Some of the terms and acronyms (an abbreviation of the first letters of words in a phrase) people use when they talk about Social Security can be a little confusing. We’re here to help you understand all you need to know.
Social Security employees strive to explain benefits using easy-to-understand, plain language. In fact, The Plain Writing Act of 2010 requires federal agencies to communicate clearly in a way “the public can understand and use.”
If a technical term or acronym that you don’t know slips into the conversation or appears in written material, you can easily find the meaning in our online glossary at socialsecurity.gov/agency/glossary.
Social Security’s acronyms function as verbal shorthand in your financial planning conversations. If you’re nearing retirement, you might want to know what PIA (primary insurance amount), FRA (full retirement age) and DRCs (delayed retirement credits) mean. These terms involve your benefit amount based on when you decide to take it.
If you take your retirement benefit at FRA, you’ll receive the full PIA (amount payable for a retired worker who starts benefits at full retirement age). So, FRA is an age and PIA is an amount.
Once you receive benefits, you get a COLA most years. But don’t expect a fizzy drink — a COLA is a cost of living adjustment, and that will usually mean a little extra money in your monthly payment.
What about DRCs? Delayed retirement credits are the incremental increases added to the PIA if you delay taking retirement benefits beyond your full retirement age. If you wait to begin benefits beyond FRA — say, at age 68 or even 70 — your benefit increases.
If one of those unknown terms or acronyms comes up in conversation, you can be the one to supply the definition using our online glossary. Sometimes learning the terminology can deepen your understanding of how Social Security works for you. Discover and share more at socialsecurity.gov.
Beware of fake ads
Scammers have become more aggressive and sophisticated in the digital age. With millions of people relying on Social Security and Medicare, scammers target audiences who are looking for legitimate program and benefit information. Scammers sometimes try to scare people into giving out their personal information. Never give someone who called you any personal information unless you absolutely know who they are.
The law that addresses misleading Social Security and Medicare advertising prohibits people or nongovernment businesses from using words or emblems that mislead others. Their advertising can’t claim that they represent, are somehow affiliated with or are endorsed or approved by Social Security or the Centers for Medicare & Medicaid Services (Medicare).
People are often misled by advertisers who use the terms “Social Security” or “Medicare.” Often these companies offer Social Security services for a fee, even though Social Security offers the same services free of charge. These services include getting:
>> A corrected Social Security card showing a person’s married name.
>> A Social Security card to replace a lost card.

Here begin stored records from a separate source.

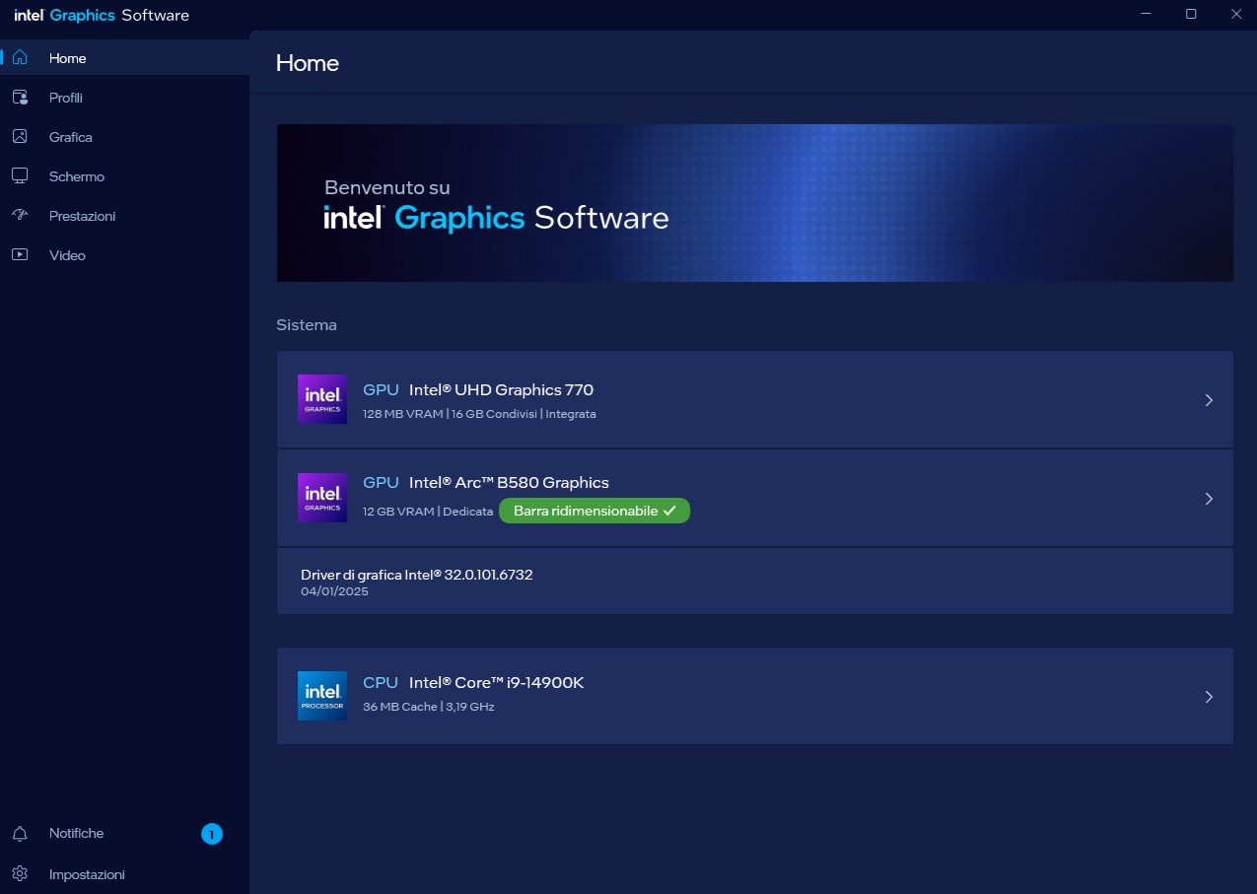Click the Barra ridimensionabile green badge
Screen dimensions: 1257x894
(x=594, y=511)
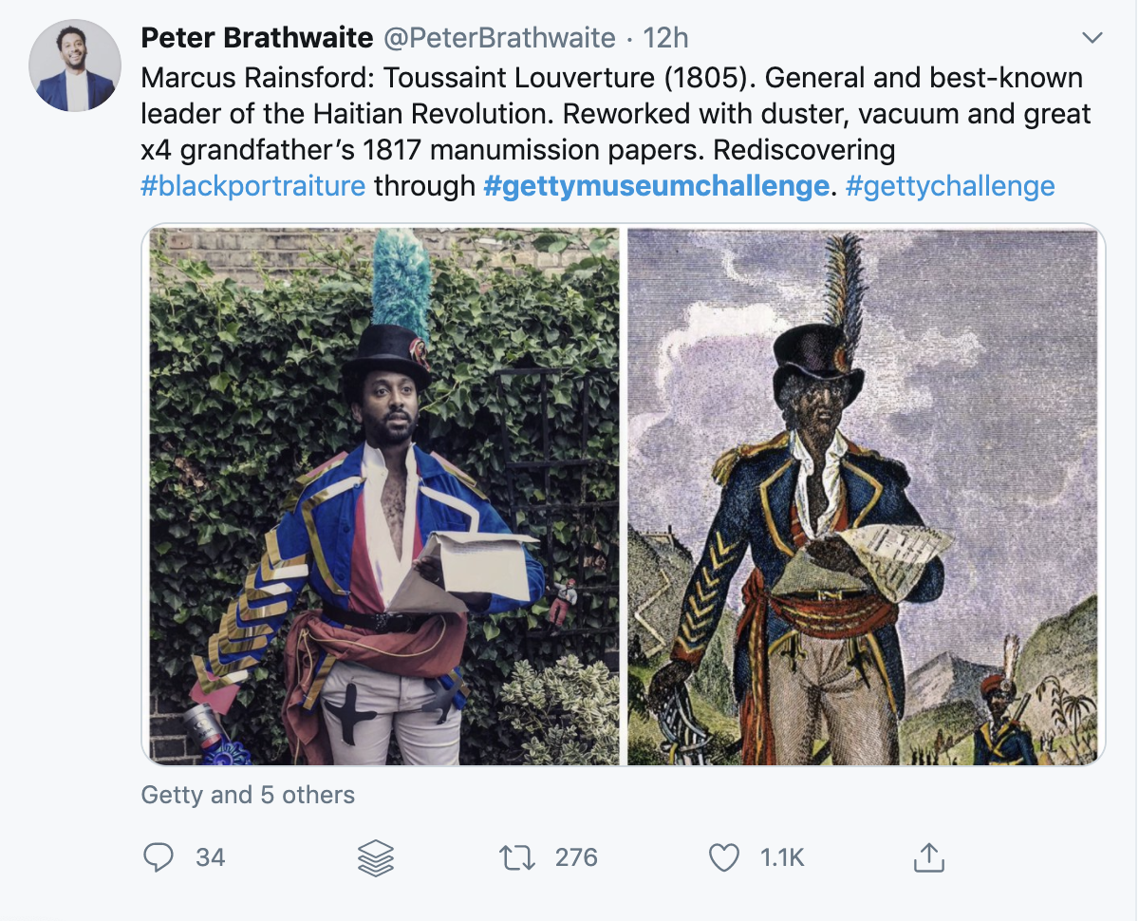Viewport: 1139px width, 921px height.
Task: Click the 1.1K likes count
Action: tap(782, 857)
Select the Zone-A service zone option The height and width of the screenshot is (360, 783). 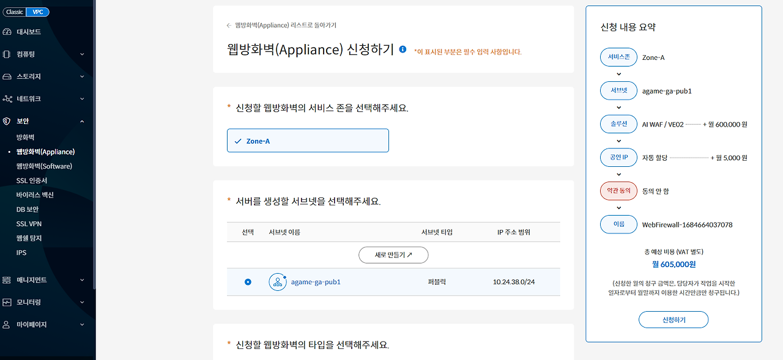tap(308, 140)
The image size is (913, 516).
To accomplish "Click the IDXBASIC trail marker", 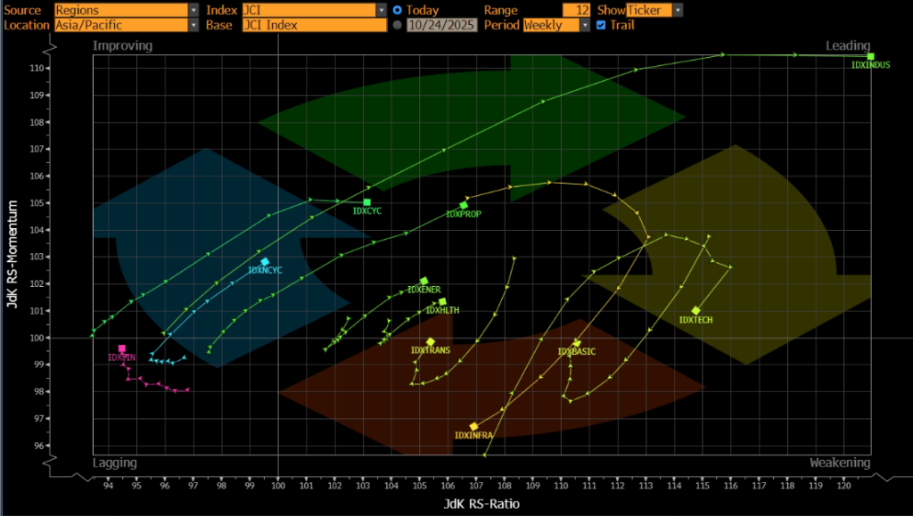I will pyautogui.click(x=576, y=343).
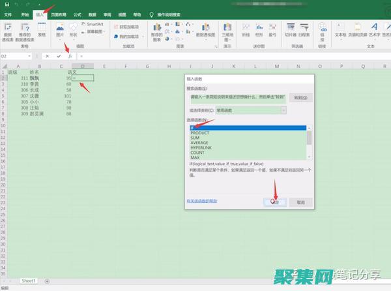Click the PivotTable (数据透视表) ribbon icon
Image resolution: width=391 pixels, height=291 pixels.
coord(8,29)
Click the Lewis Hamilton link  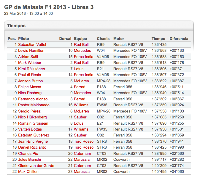point(31,51)
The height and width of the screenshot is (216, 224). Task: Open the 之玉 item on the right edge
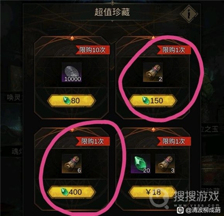coord(210,129)
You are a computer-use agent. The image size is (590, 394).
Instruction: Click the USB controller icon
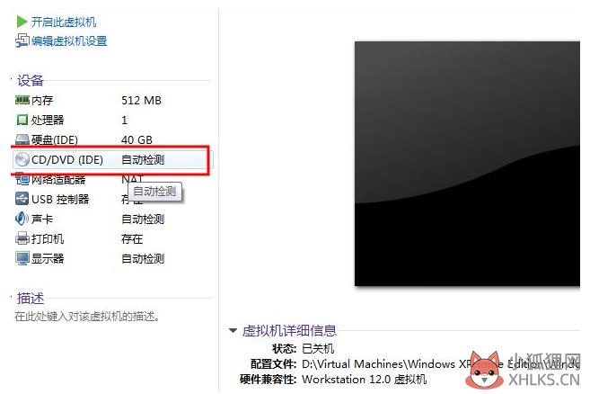(x=22, y=199)
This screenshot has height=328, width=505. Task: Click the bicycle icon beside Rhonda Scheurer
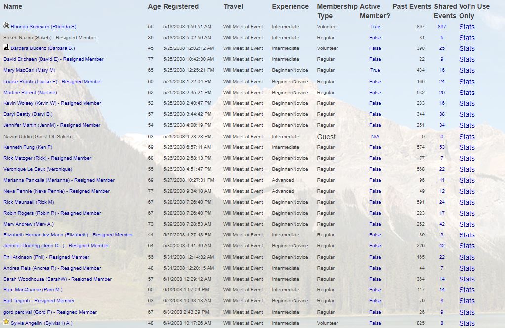(6, 26)
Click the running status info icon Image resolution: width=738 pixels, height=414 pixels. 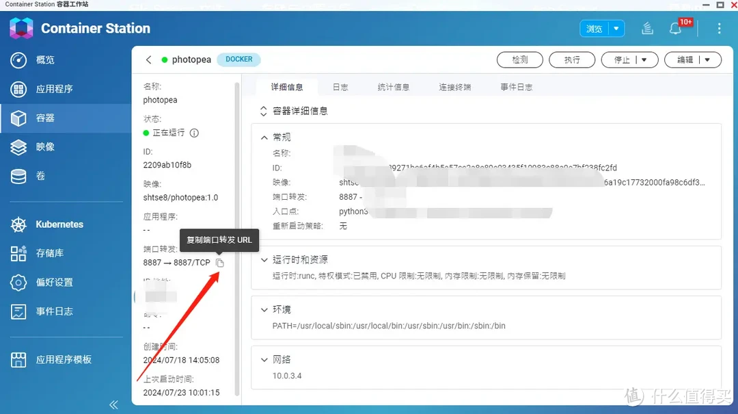click(x=194, y=133)
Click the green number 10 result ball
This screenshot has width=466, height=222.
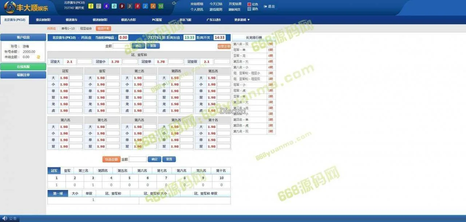(x=161, y=6)
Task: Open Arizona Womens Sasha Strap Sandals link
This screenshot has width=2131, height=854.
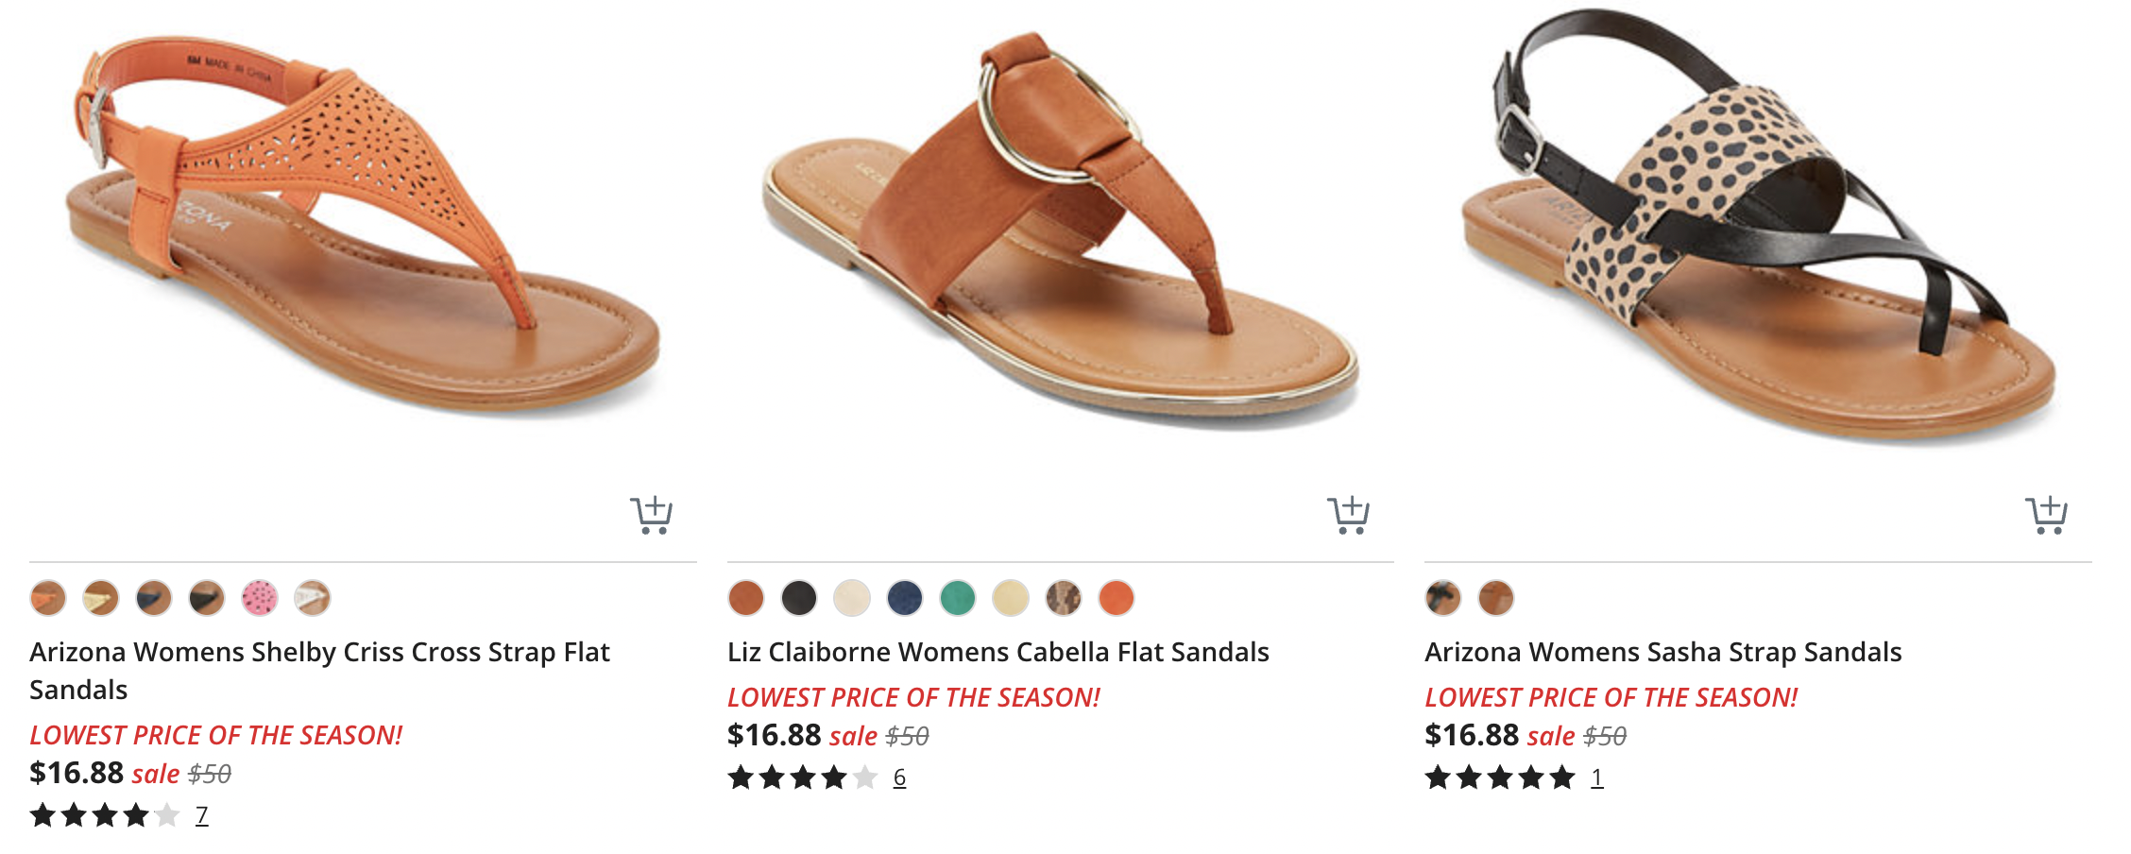Action: (x=1662, y=652)
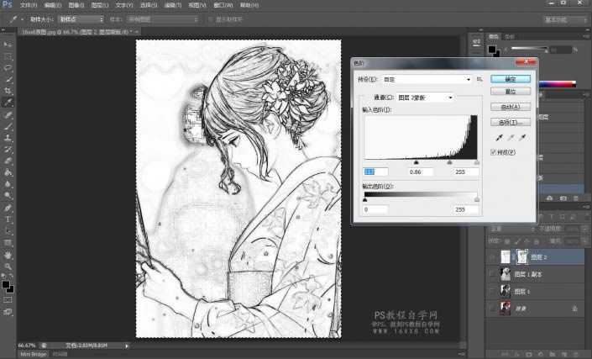Open the 文件 (File) menu

pyautogui.click(x=28, y=5)
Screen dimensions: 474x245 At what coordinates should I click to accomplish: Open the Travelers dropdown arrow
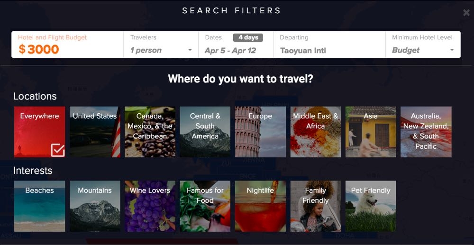point(190,50)
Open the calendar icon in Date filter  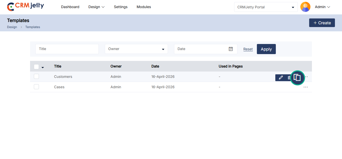[x=231, y=49]
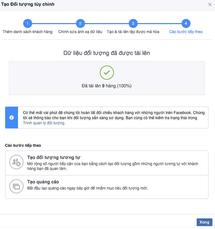The image size is (215, 229).
Task: Click the Tạo quảng cáo description text
Action: [88, 188]
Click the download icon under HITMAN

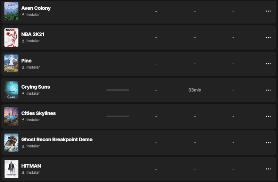(23, 172)
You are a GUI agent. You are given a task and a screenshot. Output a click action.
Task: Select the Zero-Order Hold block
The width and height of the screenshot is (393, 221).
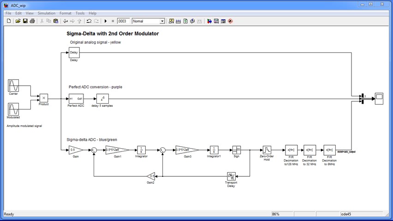tap(267, 150)
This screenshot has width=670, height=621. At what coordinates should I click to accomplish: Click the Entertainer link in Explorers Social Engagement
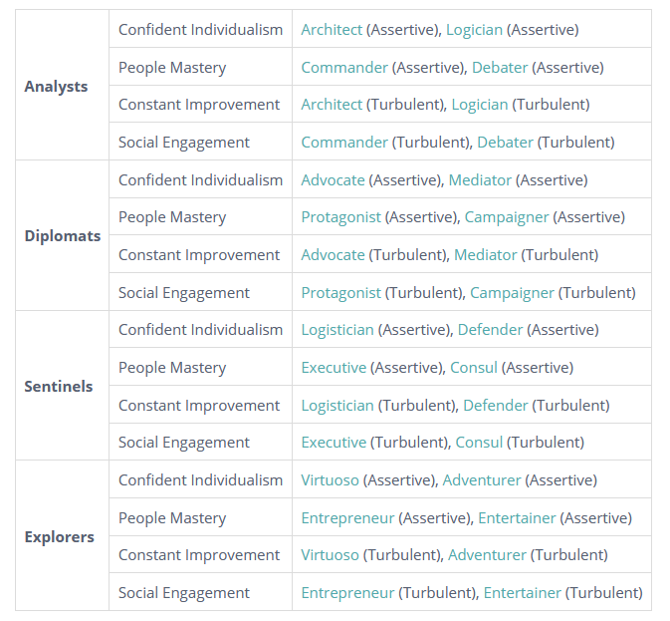click(522, 593)
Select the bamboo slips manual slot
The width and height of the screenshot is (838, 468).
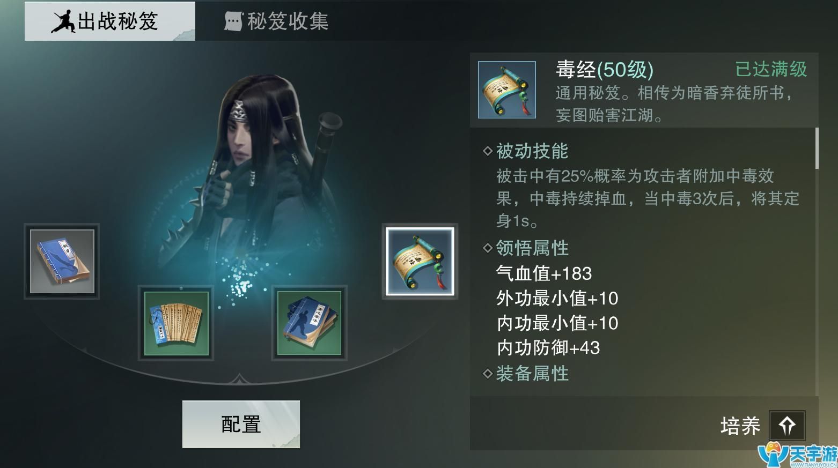pos(176,323)
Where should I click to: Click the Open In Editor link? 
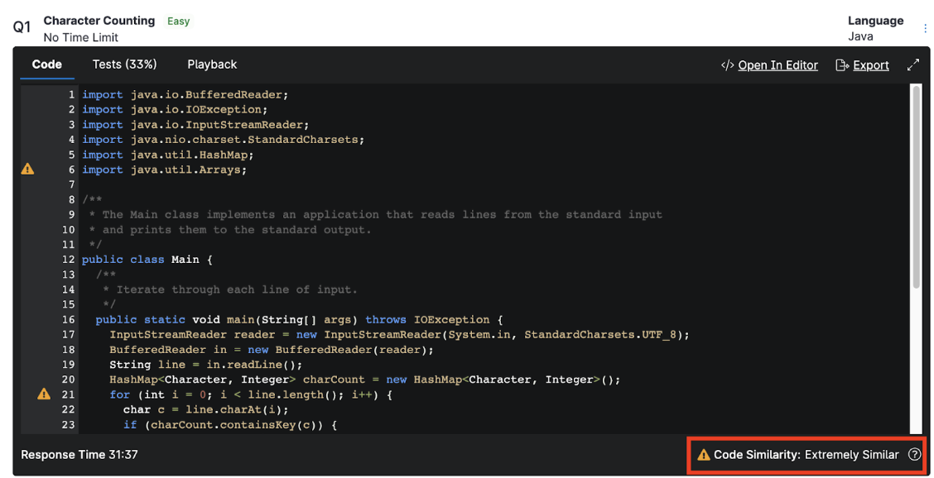[x=778, y=65]

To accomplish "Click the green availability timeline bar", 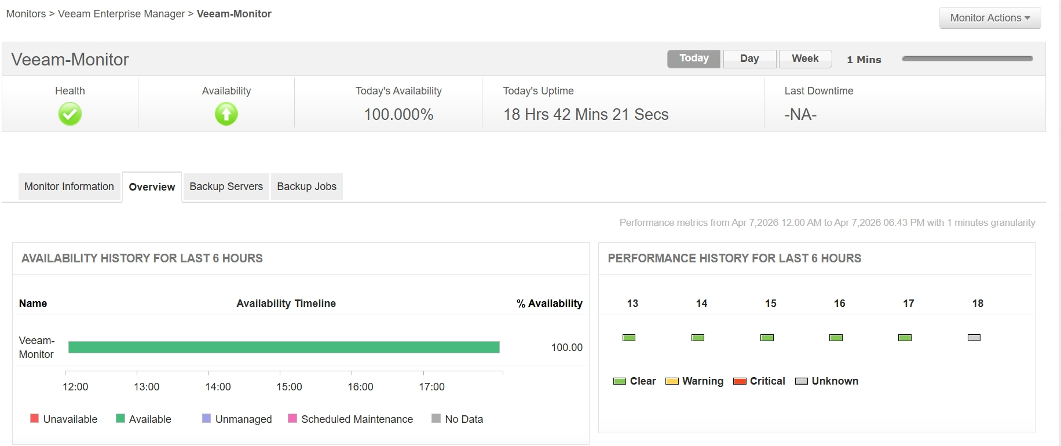I will click(x=284, y=347).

>> A Social Security statement.
>> A Social Security number for a child.
If you receive misleading information about Social Security, send the complete ad, including the envelope (if applicable), to:
Office of the Inspector
General Fraud Hotline
P.O. Box 17768
Baltimore, MD 21235
You can learn more about how we combat fraudulent advertisers by reading our publication “What You Need to Know About Misleading Advertising” at socialsecurity.gov/pubs/EN-05-10005.pdf.
Remember, our information is easy to email and post on social media. Please let your loved ones know about these types of scams. Sharing this article with friends and family can save them from financial and emotional hardship.